SQL Common Table Expressions (CTE): Top-Down Logic

Q: What is a CTE and how does it differ from a subquery?

A CTE is a named temporary result defined with WITH name AS (SELECT ...) that can be referenced by name in the main query. CTEs improve readability and can be referenced multiple times in the query without re-executing the logic.

Q: When should I use a CTE versus a temporary table?

Use CTEs for single-query readability when you do not need to reuse intermediate results across multiple statements. Use temporary tables when the result is large and you want to materialise it once for efficient reuse.

Q: What is a recursive CTE and what problems does it solve?

A recursive CTE references itself repeatedly until no new rows are produced, solving hierarchical traversal problems like finding all descendants in an org chart or computing paths in a graph.

"Code is read 10x more than it is written. CTEs are the bridge between a query that works and a query that can be understood."

In your journey through advanced SQL, you will eventually encounter a query that is 50 lines of nested subqueries, 10 JOINs, and 4 layers of "Derived Tables." These "Spaghetti Queries" are a disaster for teams. They are hard to debug, impossible to refactor, and hide bugs in their complexity.

[Extracted records]
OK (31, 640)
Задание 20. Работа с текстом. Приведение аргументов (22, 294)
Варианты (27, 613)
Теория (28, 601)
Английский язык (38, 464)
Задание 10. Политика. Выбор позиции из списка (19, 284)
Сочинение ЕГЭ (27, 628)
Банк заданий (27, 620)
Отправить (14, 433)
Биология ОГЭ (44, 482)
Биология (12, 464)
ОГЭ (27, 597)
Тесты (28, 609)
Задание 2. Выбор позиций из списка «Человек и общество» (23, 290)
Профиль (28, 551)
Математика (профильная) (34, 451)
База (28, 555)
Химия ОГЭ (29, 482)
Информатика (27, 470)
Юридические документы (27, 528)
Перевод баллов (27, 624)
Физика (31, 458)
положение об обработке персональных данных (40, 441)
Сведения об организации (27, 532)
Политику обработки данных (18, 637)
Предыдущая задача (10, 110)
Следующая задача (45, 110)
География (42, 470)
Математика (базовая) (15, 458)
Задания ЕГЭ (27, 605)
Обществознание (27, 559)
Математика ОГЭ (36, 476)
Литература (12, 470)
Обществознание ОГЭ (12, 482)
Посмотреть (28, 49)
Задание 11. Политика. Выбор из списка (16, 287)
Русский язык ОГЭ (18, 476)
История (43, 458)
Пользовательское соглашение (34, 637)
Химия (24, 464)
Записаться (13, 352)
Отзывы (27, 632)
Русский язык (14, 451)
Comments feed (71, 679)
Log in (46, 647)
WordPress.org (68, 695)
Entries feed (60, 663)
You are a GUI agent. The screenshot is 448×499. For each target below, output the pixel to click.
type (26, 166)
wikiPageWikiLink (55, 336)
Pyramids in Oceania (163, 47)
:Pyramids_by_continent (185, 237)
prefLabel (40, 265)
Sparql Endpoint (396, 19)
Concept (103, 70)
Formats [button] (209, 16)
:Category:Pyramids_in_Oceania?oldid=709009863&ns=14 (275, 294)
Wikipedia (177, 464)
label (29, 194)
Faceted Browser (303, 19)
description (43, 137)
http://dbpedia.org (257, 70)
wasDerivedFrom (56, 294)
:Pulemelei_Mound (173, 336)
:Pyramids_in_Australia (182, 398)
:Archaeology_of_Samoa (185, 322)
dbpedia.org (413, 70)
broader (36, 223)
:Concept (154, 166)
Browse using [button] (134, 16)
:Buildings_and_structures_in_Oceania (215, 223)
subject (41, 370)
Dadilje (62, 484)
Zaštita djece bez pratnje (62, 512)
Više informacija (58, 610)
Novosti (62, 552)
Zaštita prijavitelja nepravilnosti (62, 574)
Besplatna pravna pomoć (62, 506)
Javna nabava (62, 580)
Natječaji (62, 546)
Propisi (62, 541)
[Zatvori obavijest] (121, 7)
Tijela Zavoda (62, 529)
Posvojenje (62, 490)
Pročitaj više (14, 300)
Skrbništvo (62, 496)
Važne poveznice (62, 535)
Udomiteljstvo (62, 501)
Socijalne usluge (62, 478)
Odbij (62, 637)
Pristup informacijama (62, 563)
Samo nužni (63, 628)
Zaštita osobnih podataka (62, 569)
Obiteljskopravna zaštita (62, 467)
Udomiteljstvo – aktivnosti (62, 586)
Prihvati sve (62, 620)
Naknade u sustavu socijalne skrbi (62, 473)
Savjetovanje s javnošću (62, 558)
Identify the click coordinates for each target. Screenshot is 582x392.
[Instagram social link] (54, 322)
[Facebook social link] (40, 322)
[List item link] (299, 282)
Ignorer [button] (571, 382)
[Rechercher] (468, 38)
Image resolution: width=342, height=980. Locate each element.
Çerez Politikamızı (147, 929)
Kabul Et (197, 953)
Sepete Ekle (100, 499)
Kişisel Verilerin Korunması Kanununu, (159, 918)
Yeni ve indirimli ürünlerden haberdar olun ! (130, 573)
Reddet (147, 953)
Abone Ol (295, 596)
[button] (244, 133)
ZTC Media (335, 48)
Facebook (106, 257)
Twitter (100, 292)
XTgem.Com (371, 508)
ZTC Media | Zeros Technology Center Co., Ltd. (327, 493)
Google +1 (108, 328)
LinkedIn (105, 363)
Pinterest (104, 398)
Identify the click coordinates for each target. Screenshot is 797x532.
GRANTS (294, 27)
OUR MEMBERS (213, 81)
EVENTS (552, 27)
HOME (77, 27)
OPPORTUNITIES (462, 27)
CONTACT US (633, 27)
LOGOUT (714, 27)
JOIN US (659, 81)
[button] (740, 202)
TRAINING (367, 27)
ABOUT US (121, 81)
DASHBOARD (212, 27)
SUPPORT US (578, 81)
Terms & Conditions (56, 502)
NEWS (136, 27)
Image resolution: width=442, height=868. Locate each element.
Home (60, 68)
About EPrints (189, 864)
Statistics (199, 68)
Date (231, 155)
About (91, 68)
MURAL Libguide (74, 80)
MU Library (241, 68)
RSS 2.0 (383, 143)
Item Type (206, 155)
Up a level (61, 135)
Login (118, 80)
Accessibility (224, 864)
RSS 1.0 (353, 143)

▶ _To do_
The page on SQL common table expressions says "Spaghetti Queries" are a disaster for teams. List each drawback of those queries that the page gives.

▶ _Response_
- They are hard to debug.
- They are impossible to refactor.
- They hide bugs in their complexity.